Dai due fratelli Benny e Bora, potremmo invece ottenere:

In questo caso i soggetti che presentano caratteristiche indesiderate, sono due: la femmina Emma e la femmina Era.
Ma… attenzione. Il carattere indesiderato è un carattere diverso dai precedenti, portato dal gene d.
L’accoppiamento in consanguineità ha permesso di evidenziare subito questo gene recessivo che, se fosse stato molto raro, avrebbe potuto essere portato allo stato latente per diverse generazioni.
A questo punto si possono prendere diverse decisioni:

1) eliminare dalla riproduzione anche Bill e Brenda, sicuri portatori di d;
2) tenere le linee di sangue rigorosamente separate, per non immettere il carattere d nel patrimonio genetico dei discendenti di Bell
e Benny.
3) Accoppiare Bill con Bora e Ambra, e Brenda con Bell o Benny per scoprire subito se pure Bora, Ambra, Bell e Benny sono portatori di d.

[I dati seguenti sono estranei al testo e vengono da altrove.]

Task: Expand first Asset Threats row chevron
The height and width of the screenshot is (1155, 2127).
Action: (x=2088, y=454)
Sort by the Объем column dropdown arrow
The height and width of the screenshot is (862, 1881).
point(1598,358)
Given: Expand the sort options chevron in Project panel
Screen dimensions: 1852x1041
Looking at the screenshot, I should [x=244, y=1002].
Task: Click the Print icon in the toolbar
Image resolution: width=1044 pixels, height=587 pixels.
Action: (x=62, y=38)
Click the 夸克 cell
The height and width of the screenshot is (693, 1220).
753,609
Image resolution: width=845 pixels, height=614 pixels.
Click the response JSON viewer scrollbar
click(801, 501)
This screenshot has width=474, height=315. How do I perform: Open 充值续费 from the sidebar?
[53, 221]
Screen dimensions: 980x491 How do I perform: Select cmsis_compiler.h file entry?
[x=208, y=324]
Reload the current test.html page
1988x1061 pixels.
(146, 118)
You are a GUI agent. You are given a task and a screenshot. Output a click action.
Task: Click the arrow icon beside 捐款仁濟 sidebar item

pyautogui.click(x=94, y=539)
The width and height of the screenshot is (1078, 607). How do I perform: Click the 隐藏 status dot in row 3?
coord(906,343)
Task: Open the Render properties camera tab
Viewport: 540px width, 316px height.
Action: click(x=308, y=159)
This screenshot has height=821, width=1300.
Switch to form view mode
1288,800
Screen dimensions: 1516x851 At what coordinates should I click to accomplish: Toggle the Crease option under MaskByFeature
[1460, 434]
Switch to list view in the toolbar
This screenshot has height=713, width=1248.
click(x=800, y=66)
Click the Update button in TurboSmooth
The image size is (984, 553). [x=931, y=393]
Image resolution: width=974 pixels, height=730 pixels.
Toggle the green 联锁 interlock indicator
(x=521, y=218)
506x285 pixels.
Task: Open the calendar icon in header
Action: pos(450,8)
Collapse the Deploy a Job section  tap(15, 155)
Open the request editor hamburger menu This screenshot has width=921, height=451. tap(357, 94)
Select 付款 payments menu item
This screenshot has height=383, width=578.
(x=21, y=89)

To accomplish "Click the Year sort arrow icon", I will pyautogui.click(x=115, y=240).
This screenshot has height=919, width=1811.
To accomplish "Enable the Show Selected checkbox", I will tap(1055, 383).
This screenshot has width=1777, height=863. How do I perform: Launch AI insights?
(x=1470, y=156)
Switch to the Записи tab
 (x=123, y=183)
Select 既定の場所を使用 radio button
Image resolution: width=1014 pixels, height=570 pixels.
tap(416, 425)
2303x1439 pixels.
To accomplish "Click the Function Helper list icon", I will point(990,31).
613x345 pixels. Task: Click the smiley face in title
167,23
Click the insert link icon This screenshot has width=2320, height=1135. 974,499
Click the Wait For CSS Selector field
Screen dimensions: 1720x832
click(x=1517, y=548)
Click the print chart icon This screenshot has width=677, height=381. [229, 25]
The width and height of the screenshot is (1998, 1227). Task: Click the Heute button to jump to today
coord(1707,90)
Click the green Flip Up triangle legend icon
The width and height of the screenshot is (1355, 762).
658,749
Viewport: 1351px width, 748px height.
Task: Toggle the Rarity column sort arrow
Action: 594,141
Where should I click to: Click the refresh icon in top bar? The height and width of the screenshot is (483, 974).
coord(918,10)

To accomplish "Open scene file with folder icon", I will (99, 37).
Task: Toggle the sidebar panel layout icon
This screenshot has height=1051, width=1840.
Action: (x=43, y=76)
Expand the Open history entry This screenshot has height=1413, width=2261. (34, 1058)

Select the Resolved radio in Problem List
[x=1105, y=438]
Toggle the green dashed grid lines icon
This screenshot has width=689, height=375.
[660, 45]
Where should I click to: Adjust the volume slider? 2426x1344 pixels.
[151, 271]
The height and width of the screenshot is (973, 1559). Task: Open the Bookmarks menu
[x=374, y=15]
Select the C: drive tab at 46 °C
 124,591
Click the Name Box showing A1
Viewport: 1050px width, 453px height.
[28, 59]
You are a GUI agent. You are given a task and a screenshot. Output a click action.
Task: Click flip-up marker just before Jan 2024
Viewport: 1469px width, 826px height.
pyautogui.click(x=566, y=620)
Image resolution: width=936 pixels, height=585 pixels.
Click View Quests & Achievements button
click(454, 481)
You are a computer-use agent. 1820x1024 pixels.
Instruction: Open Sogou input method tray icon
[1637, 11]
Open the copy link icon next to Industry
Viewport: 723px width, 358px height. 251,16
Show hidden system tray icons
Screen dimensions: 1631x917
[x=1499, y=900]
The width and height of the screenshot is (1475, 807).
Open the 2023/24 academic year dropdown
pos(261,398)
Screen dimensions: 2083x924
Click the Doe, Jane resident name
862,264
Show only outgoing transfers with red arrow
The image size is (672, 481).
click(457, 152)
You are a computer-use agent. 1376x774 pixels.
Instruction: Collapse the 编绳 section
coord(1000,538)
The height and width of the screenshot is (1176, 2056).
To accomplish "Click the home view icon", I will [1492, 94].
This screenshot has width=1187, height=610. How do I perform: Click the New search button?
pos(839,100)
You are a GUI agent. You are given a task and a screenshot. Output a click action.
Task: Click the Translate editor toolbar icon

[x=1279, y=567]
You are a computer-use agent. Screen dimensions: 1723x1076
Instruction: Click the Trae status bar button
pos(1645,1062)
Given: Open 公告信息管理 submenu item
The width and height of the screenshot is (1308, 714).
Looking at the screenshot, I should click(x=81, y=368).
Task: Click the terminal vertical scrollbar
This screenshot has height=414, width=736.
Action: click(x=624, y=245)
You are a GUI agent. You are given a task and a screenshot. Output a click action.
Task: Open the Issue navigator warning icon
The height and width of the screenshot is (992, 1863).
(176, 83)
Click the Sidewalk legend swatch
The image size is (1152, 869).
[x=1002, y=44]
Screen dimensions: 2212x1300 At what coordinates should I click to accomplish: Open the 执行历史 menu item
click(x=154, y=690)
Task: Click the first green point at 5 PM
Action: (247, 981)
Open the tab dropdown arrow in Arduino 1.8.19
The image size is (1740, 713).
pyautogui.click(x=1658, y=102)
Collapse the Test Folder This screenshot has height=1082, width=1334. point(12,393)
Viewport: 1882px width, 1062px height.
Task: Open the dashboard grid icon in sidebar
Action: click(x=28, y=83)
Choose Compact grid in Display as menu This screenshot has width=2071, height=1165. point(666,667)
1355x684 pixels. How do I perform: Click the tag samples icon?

Non riporto le generazioni successive, per non annoiare troppo e perché le scelte di accoppiamento (come ho appena fatto notare) possono essere molteplici.
Invito però gli appassionati a provare per conto proprio a fare qualche simulazione.
I patrimoni genetici si ottengono in modo casuale, con un banale sistema “testa o croce”, ovviamente riferendosi sempre ai geni presenti nel patrimonio genetico dei genitori .
Si potrà notare che, selezionando i fenotipi corretti, con il passare delle generazioni, aumenteranno anche gli esemplari dal genotipo perfetto.
Ma si potrà notare allo stesso modo che gli esemplari con caratteristiche indesiderate non mancheranno.
La consanguineità è infatti un ottimo metodo per fare selezione veloce, ma non si può certo dire che crei omogeneità.
Al contrario: portando alla luce tutti i possibili geni recessivi in poco tempo, tendenzialmente porta alla luce cucciolate molto disomogenee e con molti “scarti”. Ma anche con molti soggetti di pregio, da selezionare e portare avanti.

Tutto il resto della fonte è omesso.